### AIM OF THE EXERCISE
Gather up every line from the entries below that uses the word "arrow".

[INFORMATION SHOWN — start]

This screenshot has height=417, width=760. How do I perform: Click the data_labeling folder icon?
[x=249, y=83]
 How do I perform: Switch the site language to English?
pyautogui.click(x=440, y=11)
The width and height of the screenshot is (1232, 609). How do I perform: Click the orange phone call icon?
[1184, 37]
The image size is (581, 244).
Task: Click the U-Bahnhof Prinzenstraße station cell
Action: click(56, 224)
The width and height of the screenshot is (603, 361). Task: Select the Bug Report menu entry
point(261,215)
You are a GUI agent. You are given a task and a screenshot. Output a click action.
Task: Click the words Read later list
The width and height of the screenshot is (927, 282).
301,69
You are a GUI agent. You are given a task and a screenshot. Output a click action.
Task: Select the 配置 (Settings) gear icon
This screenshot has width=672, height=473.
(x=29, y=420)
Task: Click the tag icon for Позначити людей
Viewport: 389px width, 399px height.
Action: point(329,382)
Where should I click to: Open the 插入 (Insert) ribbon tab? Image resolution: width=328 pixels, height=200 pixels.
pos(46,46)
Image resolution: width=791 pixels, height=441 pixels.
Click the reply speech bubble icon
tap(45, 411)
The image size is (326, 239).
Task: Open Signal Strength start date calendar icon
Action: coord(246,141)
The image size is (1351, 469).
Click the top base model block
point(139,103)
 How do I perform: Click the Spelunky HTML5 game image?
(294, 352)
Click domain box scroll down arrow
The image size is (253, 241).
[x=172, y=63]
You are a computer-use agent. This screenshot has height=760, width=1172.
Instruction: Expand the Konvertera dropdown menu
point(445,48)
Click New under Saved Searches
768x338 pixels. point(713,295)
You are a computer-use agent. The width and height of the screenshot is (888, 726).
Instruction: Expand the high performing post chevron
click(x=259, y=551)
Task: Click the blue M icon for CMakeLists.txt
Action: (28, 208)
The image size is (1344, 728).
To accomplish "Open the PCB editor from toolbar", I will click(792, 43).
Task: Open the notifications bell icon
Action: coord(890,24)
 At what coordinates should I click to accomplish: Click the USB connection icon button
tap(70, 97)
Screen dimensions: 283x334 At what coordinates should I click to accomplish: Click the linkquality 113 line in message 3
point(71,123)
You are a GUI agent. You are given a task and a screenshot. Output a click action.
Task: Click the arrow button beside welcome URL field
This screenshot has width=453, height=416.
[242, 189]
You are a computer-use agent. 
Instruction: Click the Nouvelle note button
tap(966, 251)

[INFORMATION SHOWN — finish]

### RESULT OF THIS TASK
Click domain box scroll down arrow
Task: Click the arrow button beside welcome URL field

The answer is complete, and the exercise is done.